In between those two years, “BlacKkKlansman” director Spike Lee shared in the win for Best Adapted Screenplay for his written work on Ron Stallworth‘s memoir of the same name. In the 93-year history of this category, only a dozen adaptations of such books have prevailed. Five of those non-fiction books adaptations were winners in the last decade: “The Social Network” (2011), “Argo” (2012), “12 Years a Slave” (2013) and “The Imitation Game” (2014) and “The Big Short” (2015).
Short stories provided source material for seven winners, with “Brokeback Mountain” in 2005 being the most recent. And remakes of other films and teleplays account for four winners, the most recent of which was 2006’s “The Departed” (adapted from the film “Infernal Affairs”). One-off sources have included a newspaper column (“Mrs. Miniver”) and a short film (“Sling Blade”).
UPDATED: January 22, 2022
Please note: To read full descriptions of each film, check out our 2022 Oscar Best Picture predictions.

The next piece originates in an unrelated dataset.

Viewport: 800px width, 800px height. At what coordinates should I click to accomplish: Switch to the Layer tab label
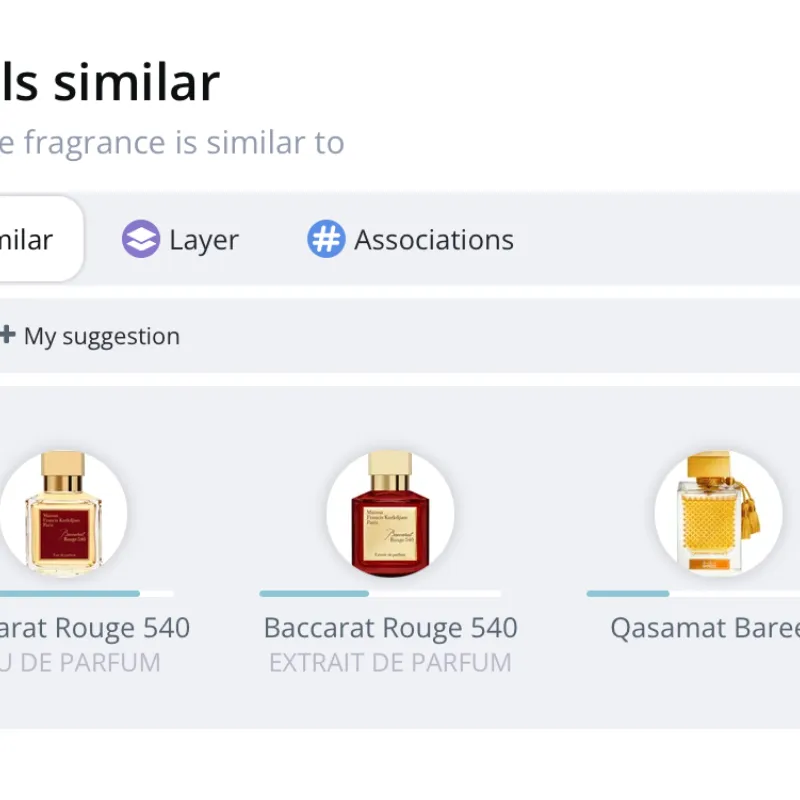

Leading Contenders (ranked by likelihood of winning)
“The Power of the Dog”: Jane Campion
“CODA”: Sian Heder
“The Lost Daughter”: Maggie Gyllenhaal
“West Side Story”: Tony Kushner
“Dune”: Jon Spaihts, Denis Villeneuve, Eric Roth
“The Tragedy of Macbeth”: Joel Coen
Strong Contenders (alphabetical by title)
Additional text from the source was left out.